[DATA FOR THIS TASK — start]

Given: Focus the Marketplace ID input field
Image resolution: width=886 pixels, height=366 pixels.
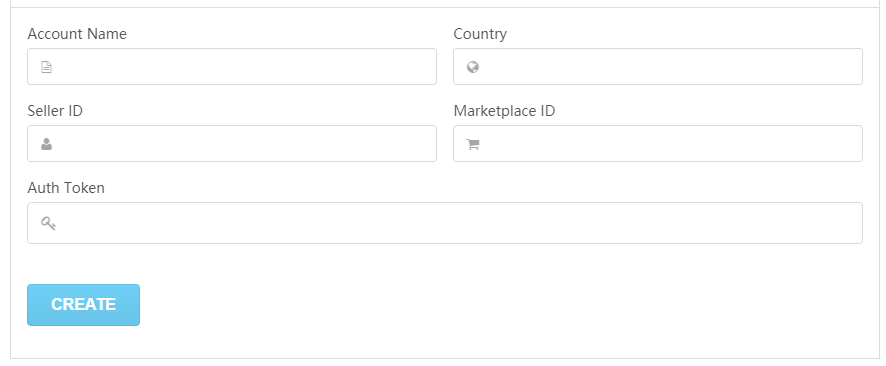Looking at the screenshot, I should [x=658, y=143].
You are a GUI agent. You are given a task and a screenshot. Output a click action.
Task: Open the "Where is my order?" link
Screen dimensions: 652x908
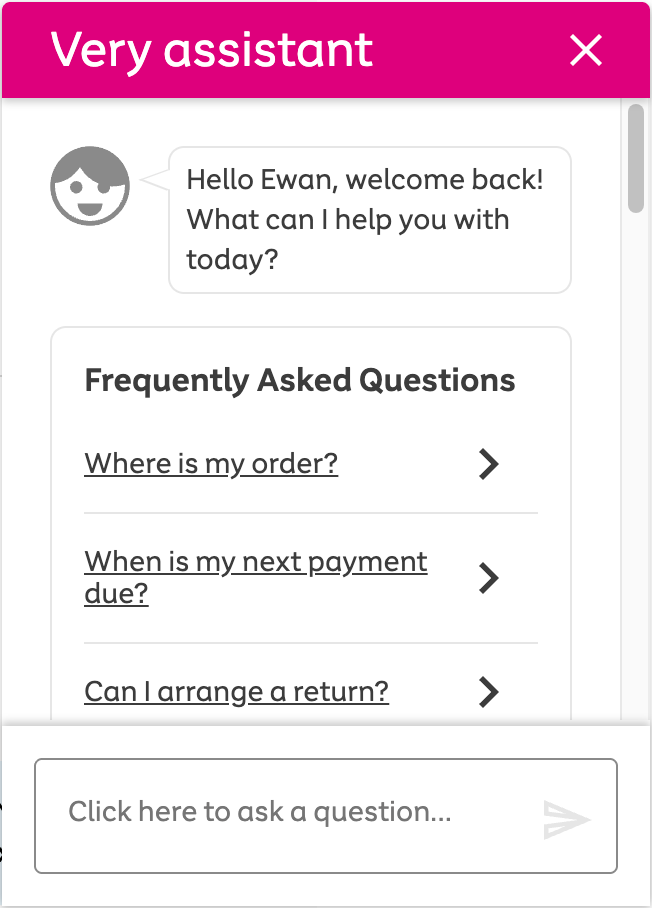click(211, 464)
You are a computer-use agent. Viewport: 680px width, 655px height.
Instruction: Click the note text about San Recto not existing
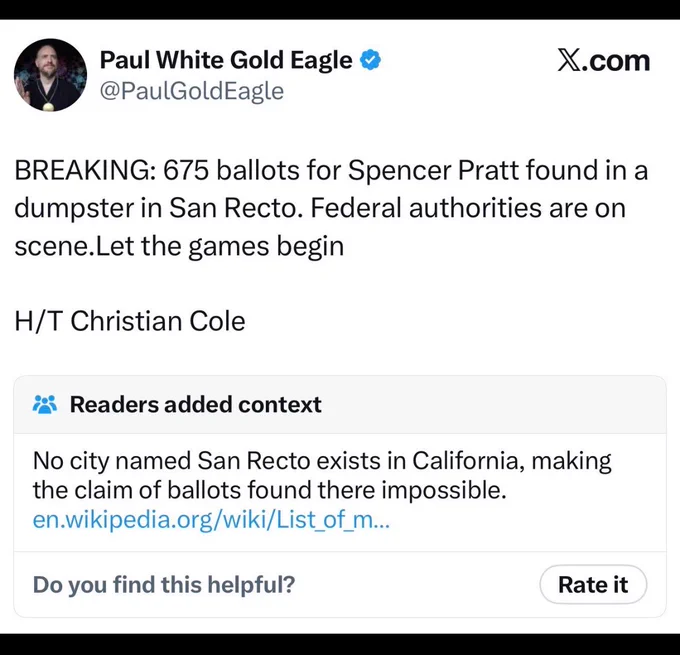pyautogui.click(x=322, y=475)
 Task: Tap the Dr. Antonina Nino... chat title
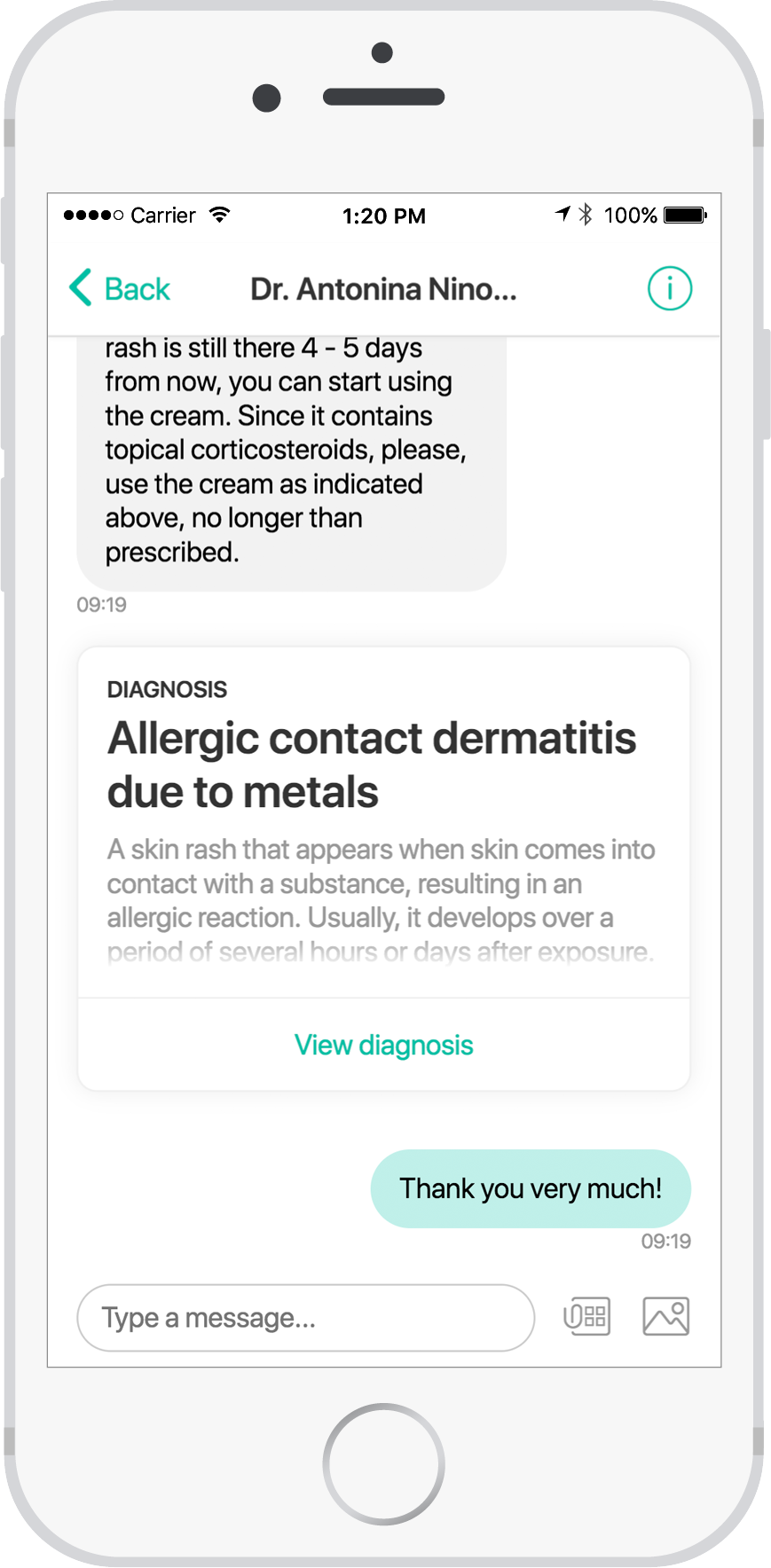tap(383, 289)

[DATA FOR THIS TASK — finish]

**TASK DESCRIPTION:** In the listing above, which lines include the string "agent"? Return every one of them.

**EXPECTED OUTPUT:**
You are a GUI agent. You are given a task and a screenshot. Output a click action.
You are a computer-use agent. Viewport: 680px width, 655px height.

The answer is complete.